Have a question about this project? Sign up for a free GitHub account to open an issue and contact its maintainers and the community.

By clicking “Sign up for GitHub”, you agree to our terms of service and privacy statement. We’ll occasionally send you account related emails.

Already on GitHub? Sign in to your account

When using S3 storage sometimes files are shown as uploaded but a zero byte object is stored #497

Open
OKaluza opened this issue Aug 4, 2021 · 11 comments
Labels

Comments

@OKaluza
Copy link

OKaluza commented Aug 4, 2021

Describe the bug
I'm not sure if this is an issue with Uppy or tusd, but I have a tusd server connected to an S3 compatible store (On OpenStack Swift) which I'm uploading files to with the Uppy react Dashboard element.
Everything works well most of the time, but when uploading large numbers of files (eg: 907 jpg images in my test case) all of the files are marked as uploading successfully and all appear as entries in the S3 bucket, but some of the files are zero bytes, ~5 out of 907 images in this case.

The metadata stored for the invalid images has the correct file sizes and the previews appear fine in Uppy.

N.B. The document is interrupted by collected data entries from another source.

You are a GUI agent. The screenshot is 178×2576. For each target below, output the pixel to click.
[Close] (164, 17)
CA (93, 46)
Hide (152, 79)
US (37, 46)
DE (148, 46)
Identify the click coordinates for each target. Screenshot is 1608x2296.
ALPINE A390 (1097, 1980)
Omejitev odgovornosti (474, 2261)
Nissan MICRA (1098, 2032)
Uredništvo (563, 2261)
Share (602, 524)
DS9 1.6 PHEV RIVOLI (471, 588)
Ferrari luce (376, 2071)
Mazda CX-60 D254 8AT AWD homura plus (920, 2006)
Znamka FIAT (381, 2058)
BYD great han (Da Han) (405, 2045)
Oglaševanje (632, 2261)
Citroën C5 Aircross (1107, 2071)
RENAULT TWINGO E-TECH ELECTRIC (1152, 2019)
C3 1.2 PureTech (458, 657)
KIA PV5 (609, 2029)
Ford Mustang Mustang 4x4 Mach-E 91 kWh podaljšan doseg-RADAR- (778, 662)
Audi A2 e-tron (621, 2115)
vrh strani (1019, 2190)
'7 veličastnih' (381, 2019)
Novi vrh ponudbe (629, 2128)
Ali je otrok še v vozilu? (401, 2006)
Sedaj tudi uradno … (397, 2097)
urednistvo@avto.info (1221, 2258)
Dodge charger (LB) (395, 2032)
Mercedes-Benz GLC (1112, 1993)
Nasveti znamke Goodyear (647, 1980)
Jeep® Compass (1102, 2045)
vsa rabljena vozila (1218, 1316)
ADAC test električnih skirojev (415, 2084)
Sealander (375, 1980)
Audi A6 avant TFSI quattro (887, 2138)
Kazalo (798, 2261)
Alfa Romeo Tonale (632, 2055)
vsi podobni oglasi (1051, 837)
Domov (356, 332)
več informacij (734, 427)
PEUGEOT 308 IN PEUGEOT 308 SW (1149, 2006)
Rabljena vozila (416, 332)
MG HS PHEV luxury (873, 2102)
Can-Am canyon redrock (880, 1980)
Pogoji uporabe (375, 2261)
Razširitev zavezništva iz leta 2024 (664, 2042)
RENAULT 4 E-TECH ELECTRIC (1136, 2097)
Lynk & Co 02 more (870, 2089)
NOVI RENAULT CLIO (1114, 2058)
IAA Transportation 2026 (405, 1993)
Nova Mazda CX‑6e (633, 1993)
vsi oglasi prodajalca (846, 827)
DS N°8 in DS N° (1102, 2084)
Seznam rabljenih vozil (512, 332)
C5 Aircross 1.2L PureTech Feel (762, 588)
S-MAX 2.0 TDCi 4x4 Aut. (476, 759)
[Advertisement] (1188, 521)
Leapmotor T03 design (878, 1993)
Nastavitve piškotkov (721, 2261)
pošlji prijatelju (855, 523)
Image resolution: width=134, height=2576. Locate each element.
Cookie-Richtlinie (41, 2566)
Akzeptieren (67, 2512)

It is then impossible to upload these images again without manually deleting them from the bucket, as it always sees the existing uploads as valid, even though the data is missing.
If I disable S3 storage all the files are uploaded fine.

To Reproduce
Upload a large number of images (100s) from Uppy React Dashboard to S3 backed tusd server

Expected behavior
All the images should be stored in the S3 bucket.

Setup details

I am using this helm chart to run the server https://github.com/sagikazarmark/helm-charts/tree/master/charts/tusd

  • Operating System: Linux
  • Used tusd version: I've tried both the default "v.1.6.0" and "v2.0.0-rc4" tusd docker images.
  • Used tusd data storage: AWS S3 interface to OpenStack Swift
  • Used tusd configuration: -s3-bucket xxx -s3-endpoint yyy
  • Used tus client library: Uppy.js
@OKaluza OKaluza added the bug label Aug 4, 2021
@Acconut
Copy link
Member

Acconut commented Aug 10, 2021

Interesting report, thank you! My first guess is that maybe OpenStack Swift is behaving differently than S3, confusing tusd. Can you please record the tusd logs for all uploads and send them over? If the file would be too large for GitHub, you can also mail it to marius@transloadit.com.

It is then impossible to upload these images again without manually deleting them from the bucket, as it always sees the existing uploads as valid, even though the data is missing.

Yes, that is because tus-js-client and Uppy store the upload URL associated with your files in localStorage. Either cleaning localStorage or setting resume: false for Uppy's tus plugin should help there.

@OKaluza
Copy link
Author

OKaluza commented Aug 11, 2021

Thanks @Acconut, I tried to find a log file but it doesn't seem to be there, where is it kept?
Do I need to pass a flag to enable logging? I tried adding "-verbose" but didn't seem to make a difference, according to https://github.com/tus/tusd/blob/master/docs/usage-binary.md that is on by default anyway.

@Acconut
Copy link
Member

Acconut commented Oct 17, 2021

Apologies for my late reply, @OKaluza. I was out of the office for some time. Let me know if this behavior is still occurring.

I tried to find a log file but it doesn't seem to be there, where is it kept?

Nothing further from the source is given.